В проулках меж домов, огороженных тынами - где из бревен, где из кольев, - толклись торговцы, слонялись бездомные попы, искавшие места или даровой выпивки, гремели телеги с деревенскими кладями, - мужики везли боярам свою дань. На телегах краснели говяжьи и бараньи туши, свешивала длинные шеи битая птица, вздымались кадки с маслом, творогом и капустой. Пропуская обоз, Федор увидел знакомого купца, тоже немало просидевшего у приказа.
– Здорово!
– осклабился Федор.
– Ну, што слыхать?
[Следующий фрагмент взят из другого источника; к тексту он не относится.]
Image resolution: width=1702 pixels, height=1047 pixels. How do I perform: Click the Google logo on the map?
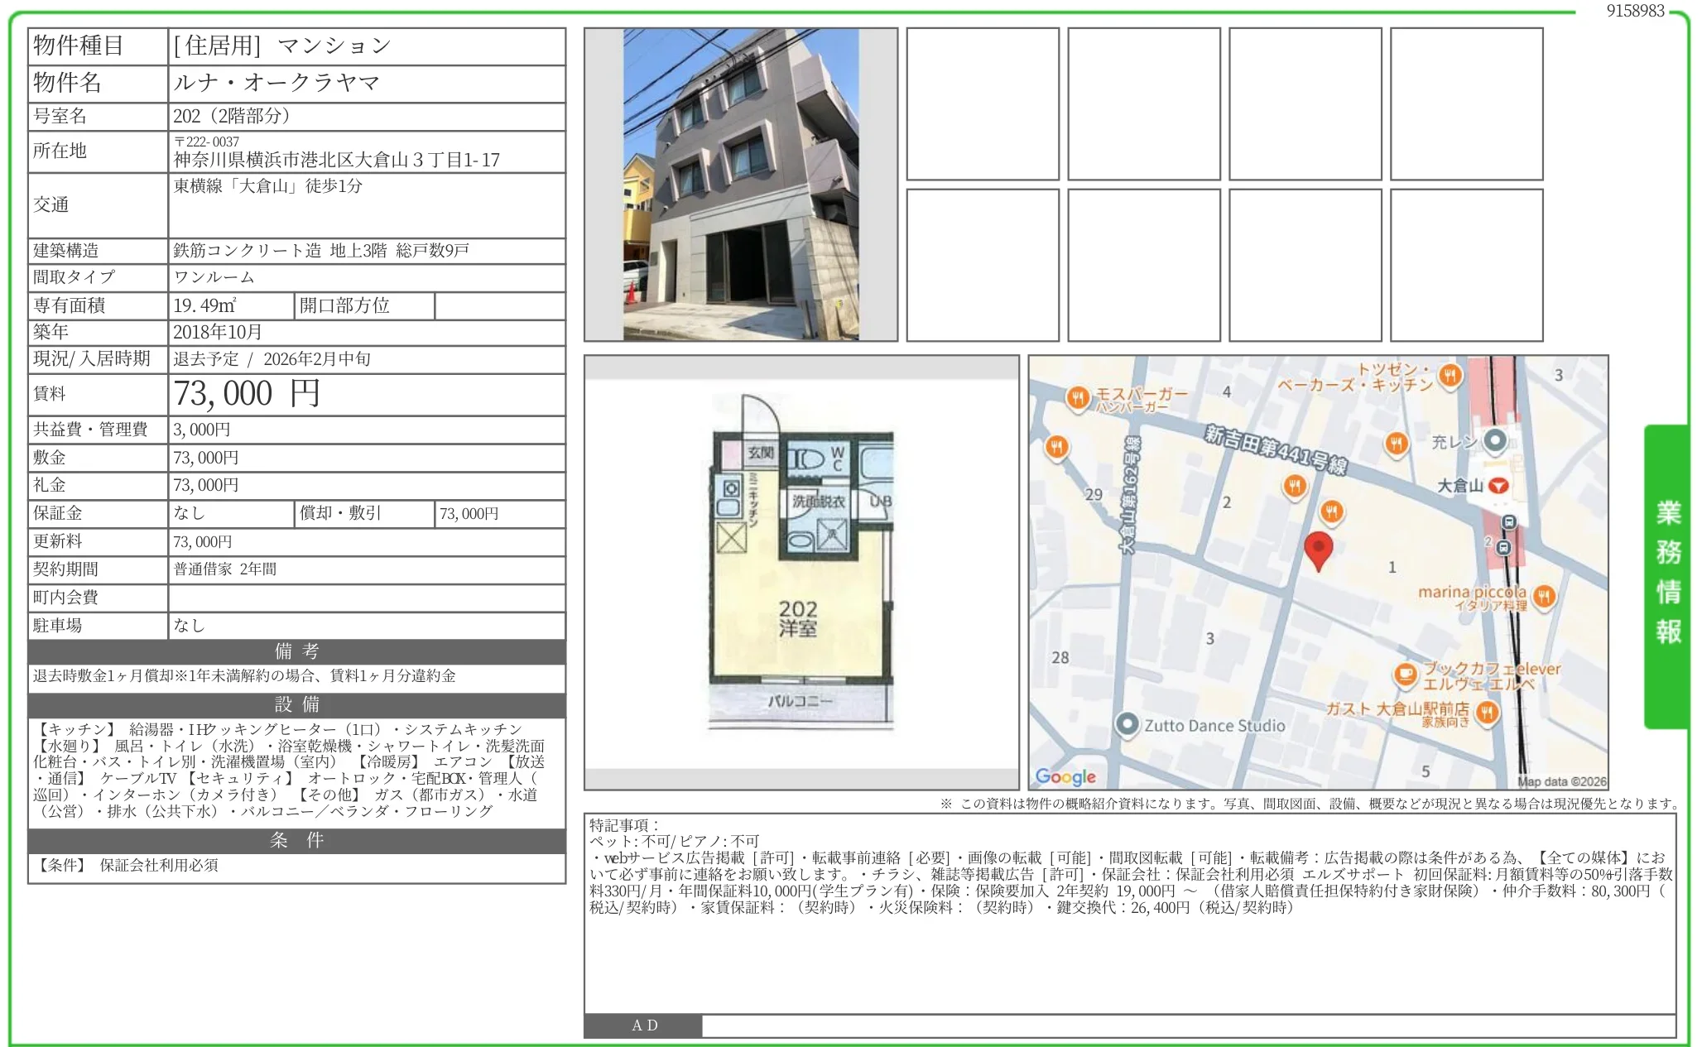tap(1065, 776)
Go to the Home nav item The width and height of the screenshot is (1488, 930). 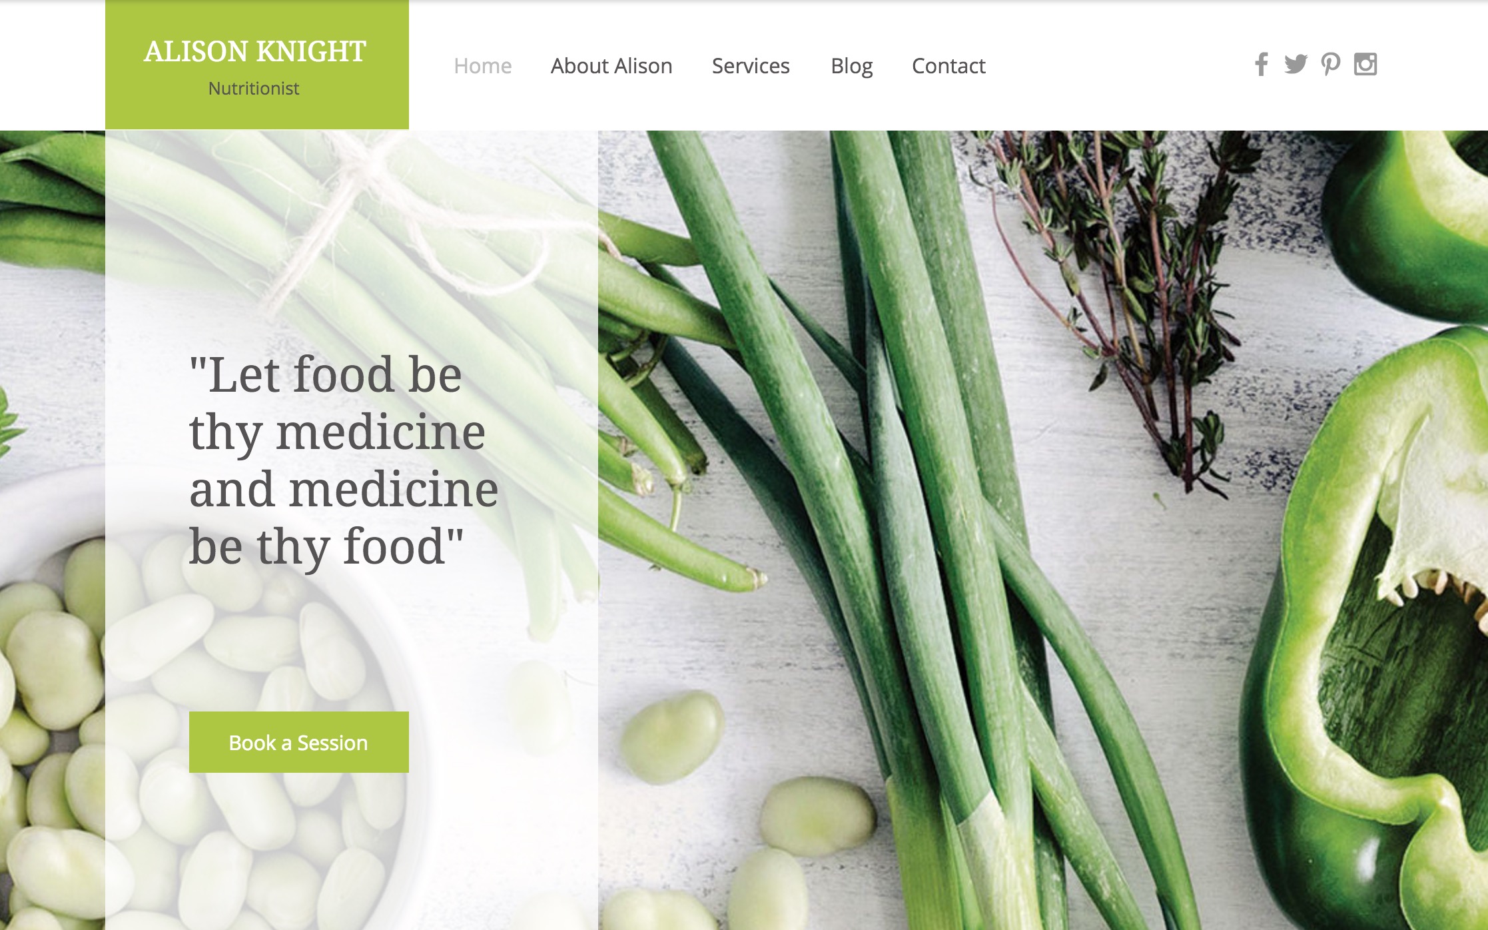[x=483, y=66]
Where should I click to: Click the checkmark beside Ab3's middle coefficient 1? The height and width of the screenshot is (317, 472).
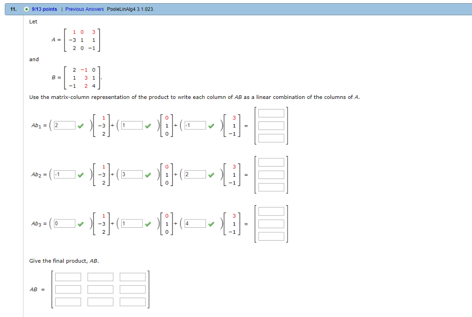pyautogui.click(x=148, y=224)
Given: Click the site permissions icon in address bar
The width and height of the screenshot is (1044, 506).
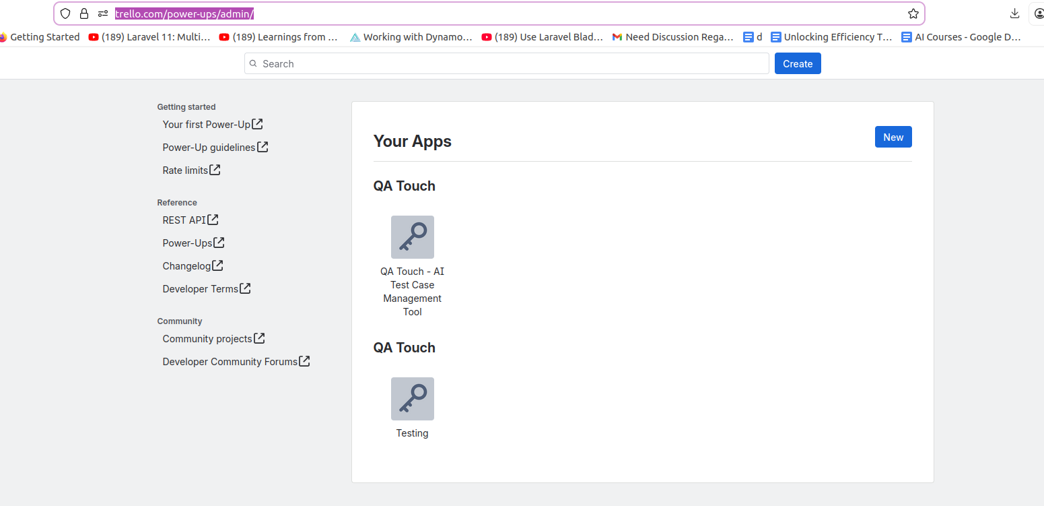Looking at the screenshot, I should (x=103, y=13).
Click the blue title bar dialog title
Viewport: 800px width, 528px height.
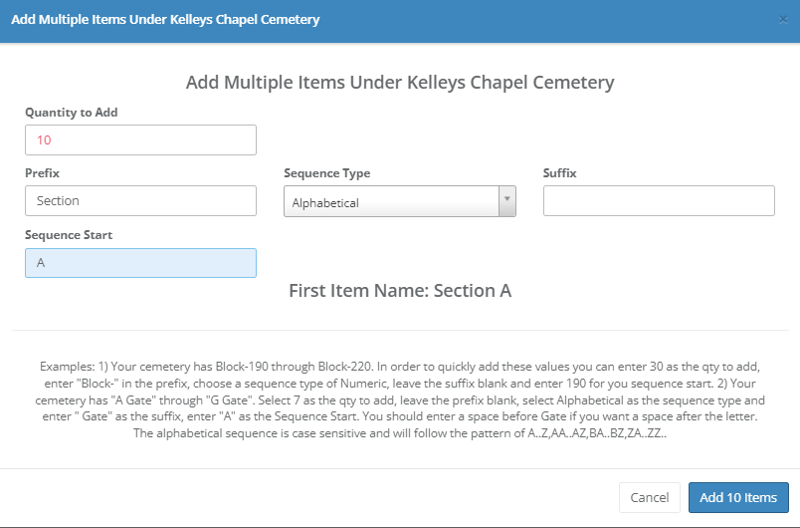(165, 20)
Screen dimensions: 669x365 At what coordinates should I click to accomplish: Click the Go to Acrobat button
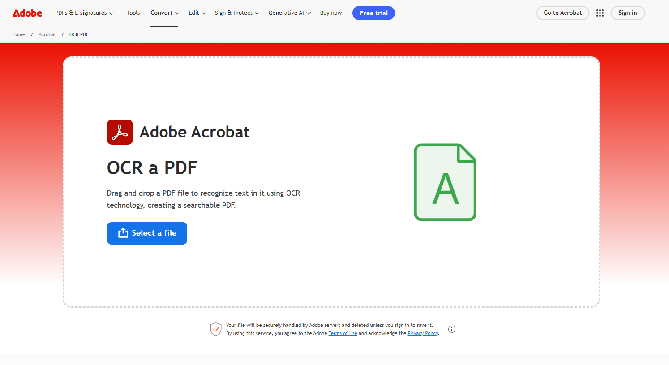tap(562, 13)
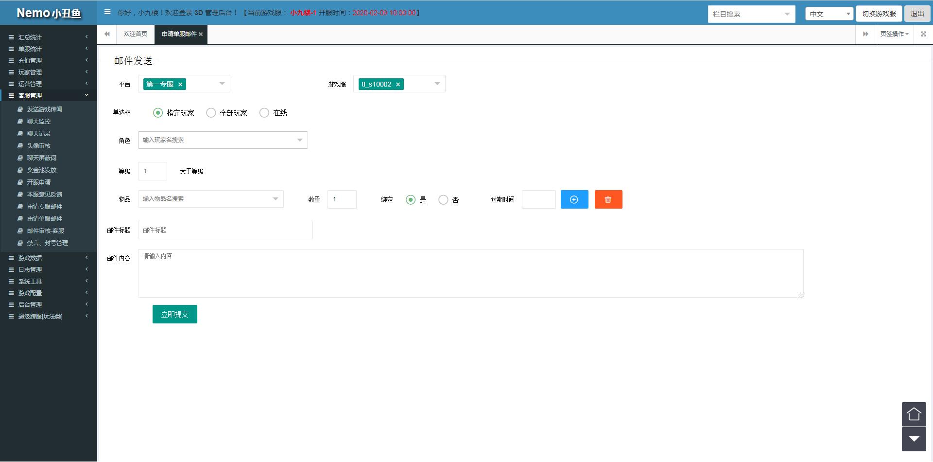Remove the tl_s10002 server tag
Viewport: 933px width, 462px height.
click(398, 85)
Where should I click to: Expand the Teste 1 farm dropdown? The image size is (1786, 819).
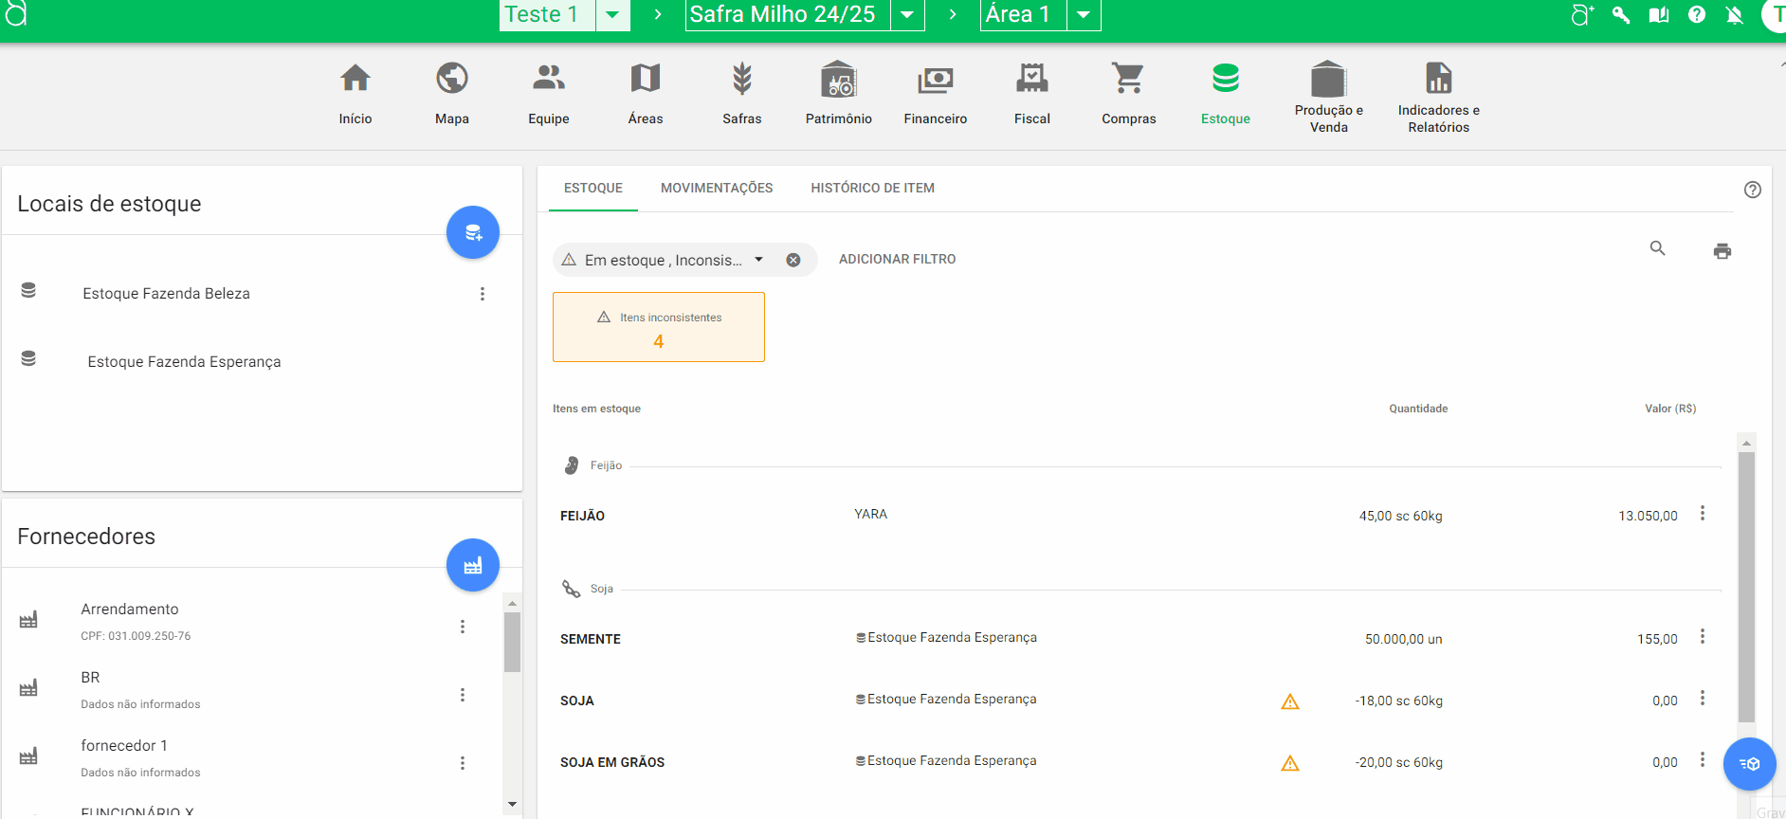point(612,15)
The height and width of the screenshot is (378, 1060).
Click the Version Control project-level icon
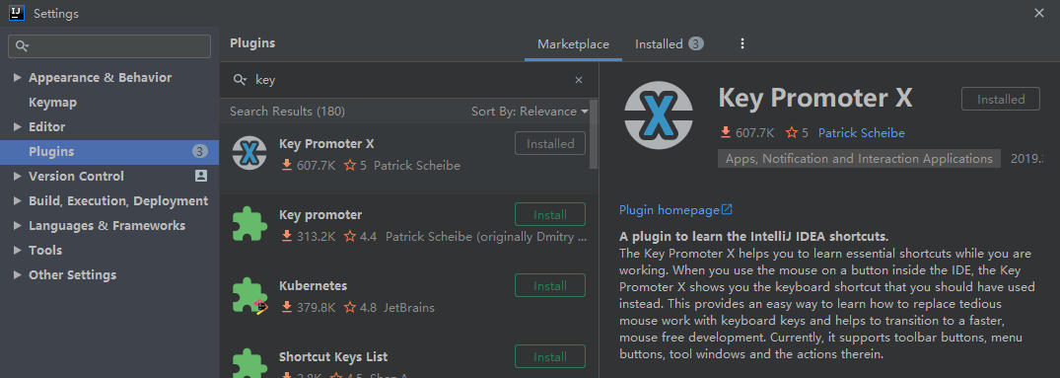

Моя-то обида решилась!
Купец как-то странно поглядел на Федора, отодвинулся и, ничего не ответив, замешался среди народа.
До избы оставалось рукой подать, как Лисицу окликнули. Горбоносый, черноглазый псарь Никиты Жито в кафтане с галунами торопливо пошел в сторону, кивая на ходу - иди, мол, за мной... Федор, недоумевая, почесал в затылке, нерешительно затоптался на месте: уж очень хотелось поскорее узнать в приказе, как его дела. Однако псарь ждал, и Федор свернул к нему.
Увидев, что Лисица идет, боярский слуга валкой походкой двинулся по проулку, изредка оглядываясь и осторожно подмигивая.